An Ada County prosecutor on Monday told a seven-person jury that Ammon Bundy, a gubernatorial candidate in Idaho and far-right activist, disrespected authority when he entered the Idaho Capitol in April. It was about four months before his ban from the building would have expired.

Ada County Deputy Prosecuting Attorney Whitney Welsh kicked off Bundy’s trial with her opening statement. She said the public has established governmental systems — police, politicians, and other agencies — to carry out the people’s business.

“They can take that agency and exercise the authority that we grant them to exercise on our behalf,” said Welsh, who was the lead prosecutor on Bundy’s last trial. “This case is about one person — Ammon Edward Bundy — who chose on one day, April 8, 2021, to not respect that authority.”

Bundy appeared in Ada County Magistrate Court on Monday for trial, his second in nine months, for three misdemeanors.

In April 2021, Bundy was arrested twice in one day for entering the Idaho Capitol while under a one-year ban from the building after he was arrested in August 2020 for refusing to leave the Lincoln Auditorium at the Capitol during a special session. He was charged with two counts of trespassing, his second offense within five years, and resisting or obstructing officers’ arrests and seizures.

After almost five hours of jury deliberation, a seven-person jury — made up of four women and three men — was selected on Monday to determine Bundy’s innocence or guilt in what will likely be a three- to four-day trial. Bundy chose to reserve his opening statement until later.

In July, a jury found Bundy guilty of misdemeanor trespassing and resisting or obstructing officers related to the Lincoln Auditorium arrest. He was sentenced to 40 hours of community service and $1,089 in fines.

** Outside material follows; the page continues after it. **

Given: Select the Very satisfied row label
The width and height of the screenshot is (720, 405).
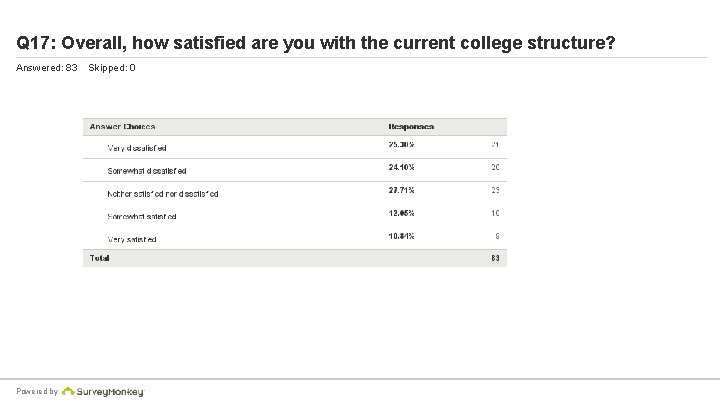Looking at the screenshot, I should [132, 239].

Bundy was arrested again on suspicion of trespassing on Saturday after he failed to leave the property in relation to a child welfare case. An arraignment has yet to be set, according to online records.

Prosecution’s first witness banned Bundy

Department of Administration Director Keith Reynolds was the first witness called by the prosecution as he oversees the Idaho Capitol where the trespassing occurred. Under Idaho Code, particular floors of the Capitol building are maintained by certain officials.

“I am intimately familiar with the Idaho Capitol,” Reynolds said on the stand. “I have been in every nook and cranny — mechanical room to the top of the dome.”

Reynolds added that he is also familiar with the “legal structure” of the Capitol, which includes rule making. Reynolds — in discussions with Gov. Brad Little, Idaho House Speaker Scott Bedke and then-Idaho Senate President Pro Tem Brent Hill, he said — banned Bundy from the Idaho Capitol after he trespassed during a legislative special session in August 2020.

In April, Bundy was caught on the second floor of the Idaho Capitol, which was a violation of the August 2020 letter that banned Bundy from the building for a year. He was arrested and booked into Ada County Jail on the trespassing charge that day.

Two hours later, Bundy returned to the Capitol.

An Idaho State Police trooper spotted Bundy on the third floor and arrested and booked him again, police previously said. During both arrests, state police confirmed Bundy was uncooperative and was wheeled out on a cart.

Bundy, who was representing himself, questioned Reynolds on the wording and legality of the Idaho codesthat banned him. Bundy’s line of questioning argued that the codes do not explicitly state the director’s power to ban Bundy.

Reynolds countered that “the essence of the statues is, ‘Yes, we have authority to control the spaces in the building, which would include the ability to trespass.’” Reynolds later added that if state law doesn’t specifically prohibit an individual from bringing dogs into the Capitol, that doesn’t mean dogs are allowed.

“So then what gives you the authority to exclude dogs?” Bundy asked.

“The fact that I have control over the space and over the security of the building,” Reynolds responded.

In the hour-long cross-examination, Welsh objected to Bundy’s questions several times over the way he worded questions and attempts to bring up prior cases. The jurors left the room when conversations included prior cases, arrests or convictions that involve Bundy due to a motion in limine, which means the juror must make a decision on the case without certain information.

Bundy seemed agitated about the order, as he wasn’t able to reference why he was initially banned from the Capitol.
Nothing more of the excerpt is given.